=== WHAT TO DO ===
Below are some records; reproduce every one of them exactly.

Stored data entries
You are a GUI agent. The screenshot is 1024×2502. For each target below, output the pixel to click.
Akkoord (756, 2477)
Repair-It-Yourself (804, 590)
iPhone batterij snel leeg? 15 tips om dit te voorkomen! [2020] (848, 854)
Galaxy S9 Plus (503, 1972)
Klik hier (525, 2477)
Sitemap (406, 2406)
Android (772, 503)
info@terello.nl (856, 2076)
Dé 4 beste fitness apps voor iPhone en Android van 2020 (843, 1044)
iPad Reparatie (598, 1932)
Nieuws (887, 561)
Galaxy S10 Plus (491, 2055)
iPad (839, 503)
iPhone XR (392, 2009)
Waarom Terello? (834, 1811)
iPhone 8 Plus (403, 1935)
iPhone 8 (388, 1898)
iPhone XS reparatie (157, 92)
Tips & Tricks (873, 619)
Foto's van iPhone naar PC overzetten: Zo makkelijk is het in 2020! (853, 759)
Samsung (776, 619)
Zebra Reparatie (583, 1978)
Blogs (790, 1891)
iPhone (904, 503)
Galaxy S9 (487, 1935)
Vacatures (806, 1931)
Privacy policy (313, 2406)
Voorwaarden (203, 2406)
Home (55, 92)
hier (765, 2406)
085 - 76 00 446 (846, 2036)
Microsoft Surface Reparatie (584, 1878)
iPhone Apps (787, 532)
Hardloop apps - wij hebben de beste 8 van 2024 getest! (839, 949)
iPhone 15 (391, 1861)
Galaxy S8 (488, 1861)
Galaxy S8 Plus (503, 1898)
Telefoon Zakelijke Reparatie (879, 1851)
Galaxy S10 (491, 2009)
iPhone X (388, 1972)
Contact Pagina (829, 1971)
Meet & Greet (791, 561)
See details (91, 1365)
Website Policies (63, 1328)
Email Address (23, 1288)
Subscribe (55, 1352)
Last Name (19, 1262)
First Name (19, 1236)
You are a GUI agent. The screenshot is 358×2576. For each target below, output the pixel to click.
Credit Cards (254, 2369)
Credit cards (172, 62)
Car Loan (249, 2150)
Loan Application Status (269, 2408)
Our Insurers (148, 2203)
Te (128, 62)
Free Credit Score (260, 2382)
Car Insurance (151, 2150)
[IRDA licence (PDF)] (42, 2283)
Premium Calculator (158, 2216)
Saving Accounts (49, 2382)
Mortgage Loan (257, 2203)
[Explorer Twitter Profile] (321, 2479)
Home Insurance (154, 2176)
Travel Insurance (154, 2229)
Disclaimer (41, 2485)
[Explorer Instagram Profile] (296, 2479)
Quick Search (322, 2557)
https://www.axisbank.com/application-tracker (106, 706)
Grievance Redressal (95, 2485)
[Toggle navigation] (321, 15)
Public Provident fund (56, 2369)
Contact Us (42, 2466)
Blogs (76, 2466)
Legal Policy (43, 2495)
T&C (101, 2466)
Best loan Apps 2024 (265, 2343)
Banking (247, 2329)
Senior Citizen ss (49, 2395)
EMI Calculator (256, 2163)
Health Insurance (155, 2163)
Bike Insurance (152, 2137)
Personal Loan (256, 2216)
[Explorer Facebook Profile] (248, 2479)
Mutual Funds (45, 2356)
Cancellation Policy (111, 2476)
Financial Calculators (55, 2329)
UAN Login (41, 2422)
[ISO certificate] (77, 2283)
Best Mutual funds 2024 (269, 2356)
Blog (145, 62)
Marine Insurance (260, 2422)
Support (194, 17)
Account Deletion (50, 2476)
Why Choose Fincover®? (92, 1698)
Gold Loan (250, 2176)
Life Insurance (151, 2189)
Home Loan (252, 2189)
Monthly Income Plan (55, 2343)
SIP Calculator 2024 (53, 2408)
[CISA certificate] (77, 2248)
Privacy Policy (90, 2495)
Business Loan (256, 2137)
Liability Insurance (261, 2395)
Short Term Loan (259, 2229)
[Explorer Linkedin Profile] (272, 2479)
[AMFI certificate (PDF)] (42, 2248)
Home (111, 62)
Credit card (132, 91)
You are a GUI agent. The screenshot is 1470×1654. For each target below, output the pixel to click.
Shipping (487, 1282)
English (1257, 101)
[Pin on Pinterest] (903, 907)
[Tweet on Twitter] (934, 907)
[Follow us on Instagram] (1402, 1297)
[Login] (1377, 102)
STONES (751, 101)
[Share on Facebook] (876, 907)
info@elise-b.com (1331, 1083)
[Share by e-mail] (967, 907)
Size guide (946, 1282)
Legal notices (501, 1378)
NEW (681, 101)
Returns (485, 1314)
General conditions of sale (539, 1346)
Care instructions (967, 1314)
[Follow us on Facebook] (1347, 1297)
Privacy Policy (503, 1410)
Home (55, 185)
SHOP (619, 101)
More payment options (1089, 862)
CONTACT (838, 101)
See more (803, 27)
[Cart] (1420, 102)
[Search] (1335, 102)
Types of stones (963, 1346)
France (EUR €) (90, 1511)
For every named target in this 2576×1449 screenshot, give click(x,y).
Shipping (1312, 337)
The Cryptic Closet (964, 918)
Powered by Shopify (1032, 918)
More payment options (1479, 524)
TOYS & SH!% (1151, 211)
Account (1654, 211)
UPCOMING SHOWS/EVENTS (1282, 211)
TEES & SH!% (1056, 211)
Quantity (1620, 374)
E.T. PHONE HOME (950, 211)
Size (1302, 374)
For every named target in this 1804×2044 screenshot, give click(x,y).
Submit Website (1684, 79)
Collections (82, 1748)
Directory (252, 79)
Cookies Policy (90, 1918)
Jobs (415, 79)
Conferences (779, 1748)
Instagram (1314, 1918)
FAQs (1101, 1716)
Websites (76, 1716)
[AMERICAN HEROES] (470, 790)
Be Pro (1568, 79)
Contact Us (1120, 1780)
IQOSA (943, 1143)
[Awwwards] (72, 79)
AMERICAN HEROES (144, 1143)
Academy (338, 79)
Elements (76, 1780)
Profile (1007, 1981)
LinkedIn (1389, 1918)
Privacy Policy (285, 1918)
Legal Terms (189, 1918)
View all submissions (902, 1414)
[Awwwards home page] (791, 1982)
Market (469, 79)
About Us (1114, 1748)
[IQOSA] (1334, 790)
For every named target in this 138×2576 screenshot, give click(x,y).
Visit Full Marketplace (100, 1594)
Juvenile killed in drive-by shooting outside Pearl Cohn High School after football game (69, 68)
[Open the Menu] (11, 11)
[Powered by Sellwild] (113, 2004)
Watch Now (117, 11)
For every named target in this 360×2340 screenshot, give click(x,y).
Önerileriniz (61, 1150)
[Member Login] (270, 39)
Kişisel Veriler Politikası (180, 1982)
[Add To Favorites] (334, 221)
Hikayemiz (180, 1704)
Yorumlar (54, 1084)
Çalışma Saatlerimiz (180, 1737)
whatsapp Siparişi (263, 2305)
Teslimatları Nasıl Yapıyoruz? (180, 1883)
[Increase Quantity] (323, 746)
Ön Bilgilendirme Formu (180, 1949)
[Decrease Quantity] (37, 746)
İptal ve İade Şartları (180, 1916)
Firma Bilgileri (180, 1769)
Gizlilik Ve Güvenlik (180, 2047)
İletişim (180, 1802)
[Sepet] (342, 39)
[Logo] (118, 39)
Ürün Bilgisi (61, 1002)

=== TASK SOLUTION ===
You are a GUI agent. The screenshot is 1024×2502. For each target below, output the pixel to click.
Akkoord (756, 2477)
Repair-It-Yourself (804, 590)
iPhone batterij snel leeg? 15 tips om dit te voorkomen! [2020] (848, 854)
Galaxy S9 Plus (503, 1972)
Klik hier (525, 2477)
Sitemap (406, 2406)
Android (772, 503)
info@terello.nl (856, 2076)
Dé 4 beste fitness apps voor iPhone en Android van 2020 (843, 1044)
iPad Reparatie (598, 1932)
Nieuws (887, 561)
Galaxy S10 Plus (491, 2055)
iPad (839, 503)
iPhone XR (392, 2009)
Waarom Terello? (834, 1811)
iPhone 8 Plus (403, 1935)
iPhone 8 (388, 1898)
iPhone XS reparatie (157, 92)
Tips & Tricks (873, 619)
Foto's van iPhone naar PC overzetten: Zo makkelijk is het in 2020! (853, 759)
Samsung (776, 619)
Zebra Reparatie (583, 1978)
Blogs (790, 1891)
iPhone (904, 503)
Galaxy S9 (487, 1935)
Vacatures (806, 1931)
Privacy policy (313, 2406)
Voorwaarden (203, 2406)
Home (55, 92)
hier (765, 2406)
085 - 76 00 446 (846, 2036)
Microsoft Surface Reparatie (584, 1878)
iPhone Apps (787, 532)
Hardloop apps - wij hebben de beste 8 van 2024 getest! (839, 949)
iPhone 15 (391, 1861)
Galaxy S8 (488, 1861)
Galaxy S8 Plus (503, 1898)
Telefoon Zakelijke Reparatie (879, 1851)
Galaxy S10 (491, 2009)
iPhone X (388, 1972)
Contact Pagina (829, 1971)
Meet & Greet (791, 561)
See details (91, 1365)
Website Policies (63, 1328)
Email Address (23, 1288)
Subscribe (55, 1352)
Last Name (19, 1262)
First Name (19, 1236)
You are a GUI agent. The screenshot is 358×2576. For each target below, output the pixel to click.
Credit Cards (254, 2369)
Credit cards (172, 62)
Car Loan (249, 2150)
Loan Application Status (269, 2408)
Our Insurers (148, 2203)
Te (128, 62)
Free Credit Score (260, 2382)
Car Insurance (151, 2150)
[IRDA licence (PDF)] (42, 2283)
Premium Calculator (158, 2216)
Saving Accounts (49, 2382)
Mortgage Loan (257, 2203)
[Explorer Twitter Profile] (321, 2479)
Home Insurance (154, 2176)
Travel Insurance (154, 2229)
Disclaimer (41, 2485)
[Explorer Instagram Profile] (296, 2479)
Quick Search (322, 2557)
https://www.axisbank.com/application-tracker (106, 706)
Grievance Redressal (95, 2485)
[Toggle navigation] (321, 15)
Public Provident fund (56, 2369)
Contact Us (42, 2466)
Blogs (76, 2466)
Legal Policy (43, 2495)
T&C (101, 2466)
Best loan Apps 2024 (265, 2343)
Banking (247, 2329)
Senior Citizen ss (49, 2395)
EMI Calculator (256, 2163)
Health Insurance (155, 2163)
Bike Insurance (152, 2137)
Personal Loan (256, 2216)
[Explorer Facebook Profile] (248, 2479)
Mutual Funds (45, 2356)
Cancellation Policy (111, 2476)
Financial Calculators (55, 2329)
UAN Login (41, 2422)
[ISO certificate] (77, 2283)
Best Mutual funds 2024 (269, 2356)
Blog (145, 62)
Marine Insurance (260, 2422)
Support (194, 17)
Account Deletion (50, 2476)
Why Choose Fincover®? (92, 1698)
Gold Loan (250, 2176)
Life Insurance (151, 2189)
Home Loan (252, 2189)
Monthly Income Plan (55, 2343)
SIP Calculator 2024 (53, 2408)
[CISA certificate] (77, 2248)
Privacy Policy (90, 2495)
Business Loan (256, 2137)
Liability Insurance (261, 2395)
Short Term Loan (259, 2229)
[Explorer Linkedin Profile] (272, 2479)
[AMFI certificate (PDF)] (42, 2248)
Home (111, 62)
Credit card (132, 91)
You are a GUI agent. The screenshot is 1470×1654. For each target below, output the pixel to click.
Shipping (487, 1282)
English (1257, 101)
[Pin on Pinterest] (903, 907)
[Tweet on Twitter] (934, 907)
[Follow us on Instagram] (1402, 1297)
[Login] (1377, 102)
STONES (751, 101)
[Share on Facebook] (876, 907)
info@elise-b.com (1331, 1083)
[Share by e-mail] (967, 907)
Size guide (946, 1282)
Legal notices (501, 1378)
NEW (681, 101)
Returns (485, 1314)
General conditions of sale (539, 1346)
Care instructions (967, 1314)
[Follow us on Facebook] (1347, 1297)
Privacy Policy (503, 1410)
Home (55, 185)
SHOP (619, 101)
More payment options (1089, 862)
CONTACT (838, 101)
See more (803, 27)
[Cart] (1420, 102)
[Search] (1335, 102)
Types of stones (963, 1346)
France (EUR €) (90, 1511)
For every named target in this 2576×1449 screenshot, give click(x,y).
Shipping (1312, 337)
The Cryptic Closet (964, 918)
Powered by Shopify (1032, 918)
More payment options (1479, 524)
TOYS & SH!% (1151, 211)
Account (1654, 211)
UPCOMING SHOWS/EVENTS (1282, 211)
TEES & SH!% (1056, 211)
Quantity (1620, 374)
E.T. PHONE HOME (950, 211)
Size (1302, 374)
For every named target in this 1804×2044 screenshot, give click(x,y).
Submit Website (1684, 79)
Collections (82, 1748)
Directory (252, 79)
Cookies Policy (90, 1918)
Jobs (415, 79)
Conferences (779, 1748)
Instagram (1314, 1918)
FAQs (1101, 1716)
Websites (76, 1716)
[AMERICAN HEROES] (470, 790)
Be Pro (1568, 79)
Contact Us (1120, 1780)
IQOSA (943, 1143)
[Awwwards] (72, 79)
AMERICAN HEROES (144, 1143)
Academy (338, 79)
Elements (76, 1780)
Profile (1007, 1981)
LinkedIn (1389, 1918)
Privacy Policy (285, 1918)
Legal Terms (189, 1918)
View all submissions (902, 1414)
[Awwwards home page] (791, 1982)
Market (469, 79)
About Us (1114, 1748)
[IQOSA] (1334, 790)
For every named target in this 138×2576 screenshot, give click(x,y).
Visit Full Marketplace (100, 1594)
Juvenile killed in drive-by shooting outside Pearl Cohn High School after football game (69, 68)
[Open the Menu] (11, 11)
[Powered by Sellwild] (113, 2004)
Watch Now (117, 11)
For every named target in this 360×2340 screenshot, give click(x,y).
Önerileriniz (61, 1150)
[Member Login] (270, 39)
Kişisel Veriler Politikası (180, 1982)
[Add To Favorites] (334, 221)
Hikayemiz (180, 1704)
Yorumlar (54, 1084)
Çalışma Saatlerimiz (180, 1737)
whatsapp Siparişi (263, 2305)
Teslimatları Nasıl Yapıyoruz? (180, 1883)
[Increase Quantity] (323, 746)
Ön Bilgilendirme Formu (180, 1949)
[Decrease Quantity] (37, 746)
İptal ve İade Şartları (180, 1916)
Firma Bilgileri (180, 1769)
Gizlilik Ve Güvenlik (180, 2047)
İletişim (180, 1802)
[Sepet] (342, 39)
[Logo] (118, 39)
Ürün Bilgisi (61, 1002)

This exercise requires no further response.